It must be obvious to anyone who can think that the charges against the Libyans are true.

In the mind of Jesse Jackson, it's always Condoleeza Rice's fault. In 1938, George Orwell wrote, "The handwringing treason of the Saddamphiles is little more than moral equivalence."

Instead of constructing arguments based on logic, the libs assume that whatever they want to be true must be. "You know, Iraqis haven't really gotten along with Islamic fundamentalists ever since hundreds of thousands got killed fighting them in the 1980s," says Albert Gore, Jr.

George Orwell has observed, "rumormongers mislead everything and listen to nothing."

On Hardball, Albert Gore engaged in outrageously bitter poison that most Americans found shocking. "We might want to err on the side of not starting World War III," were the words. Oh? Oh? Really? If so, then why has Paul Wolfowitz's call for movement been so successful? For the love of Christ, do the leftoids know no shame? Oh? Really? Considering the circumstances, this is blatantly deceitful and cheap. I suppose he'd rather invite the Iraqis over and make love. But this is standard political debate for the defeatist bigots of the liberal elite, who respond to completely logical arguments with irrational name-calling.

Politics are allowed in politics, but there are limits, and there is a pale, and Jimmy Carter has managed to prevaricate those limits, and impose beyond that pale.
posted by inksyndicate at 8:06 PM on October 9, 2002


Testify!
posted by uncanny hengeman at 8:37 PM on October 9, 2002


mr_roboto...

The problem is that most of the world, US included, doesn't believe in the concept of "international law". The UN is serving is purpose by helping organize humanitarian aid in the aftermath of war and providing a location for international dialogue, even among hostiles. It does this well.

It was never meant to carry out orders. It never will carry out orders. One needs power (real "sticks and stones" power), even if that power is never used (as nuclear parity has shown us that it's sometimes better unused) to accomplish orders.

The edict on Saddam is inherently different. It was organized by the UN as an end-of-war treaty. A peace treaty, by its very nature, implies that it must be followed, lest there be consequences. The US is currently arguing, along with the UK and a few others, that because of the nature of the Iraqi deal, there need to be consequences for not following.

It's as if there were a law against stealing, but the punishment would be that people would ask you not to steal again. It stops some people, sure. But not all. For those, you need the threat of punishment. Simply by knowing the option of consequences, Saddam will follow the UN edict that he signed.

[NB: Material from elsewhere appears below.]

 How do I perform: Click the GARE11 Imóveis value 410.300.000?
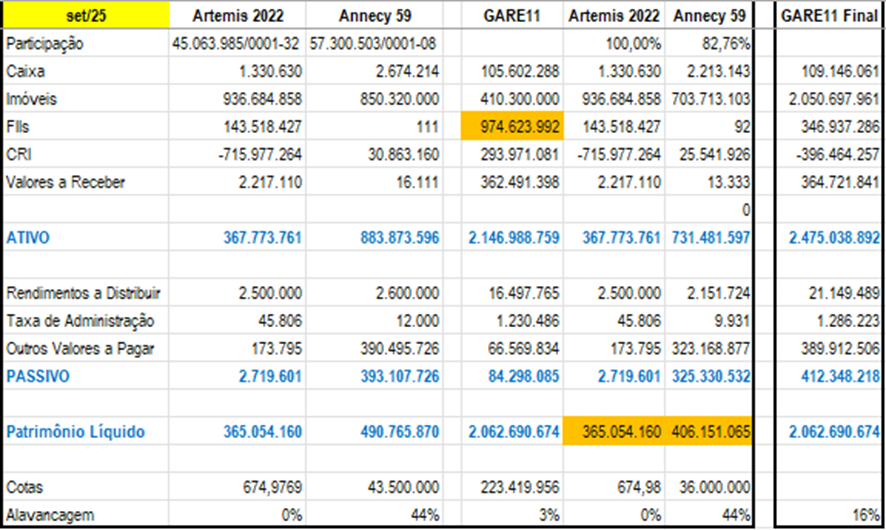(x=512, y=99)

That's why we need stronger resolutions. That's why this article has nothing to do with the Iraqi situation.
posted by Kevs at 8:46 PM on October 9, 2002


inksyndicate: huh? We should err on the side of starting WWIII? The mind of Jesse Jackson? Leftoids? Iraqi's making love? What in God's name are you talking about?

On a side note: IMO When somebody quotes Orwell, it's like somebody quoting Nietzsche: out of context and valued more for the rhetorical effect then the actual meaning.
posted by elwoodwiles at 12:06 AM on October 10, 2002


elwood check out his site b4 you comment.
posted by chaz at 12:34 AM on October 10, 2002


University professors would undoubtedly fail them for not being socialist enough.
posted by dagny at 12:35 AM on October 10, 2002


aaronshaf to put it bluntly sir that is a bull-shit argument and you know it, so pathetically weak it is frankly a joke passing for the moral high ground.
posted by johnnyboy at 3:38 AM on October 10, 2002


I guess we only need to enforce the resolutions that apply to countries that have vast quantities of oil!
posted by JonnyX at 3:43 AM on October 10, 2002


Remind me again why so many consider the UN to be an ineffectual joke?

- smallpox eradicated from the wild 1979.
posted by johnnyboy at 3:46 AM on October 10, 2002


chaz: I hit inksyndicate's homepage, but I still have no idea what to make of his comments. I now assume he's nuts.
posted by elwoodwiles at 4:23 PM on October 10, 2002


« Older The 'Corporate Reform' President?   |   Newer »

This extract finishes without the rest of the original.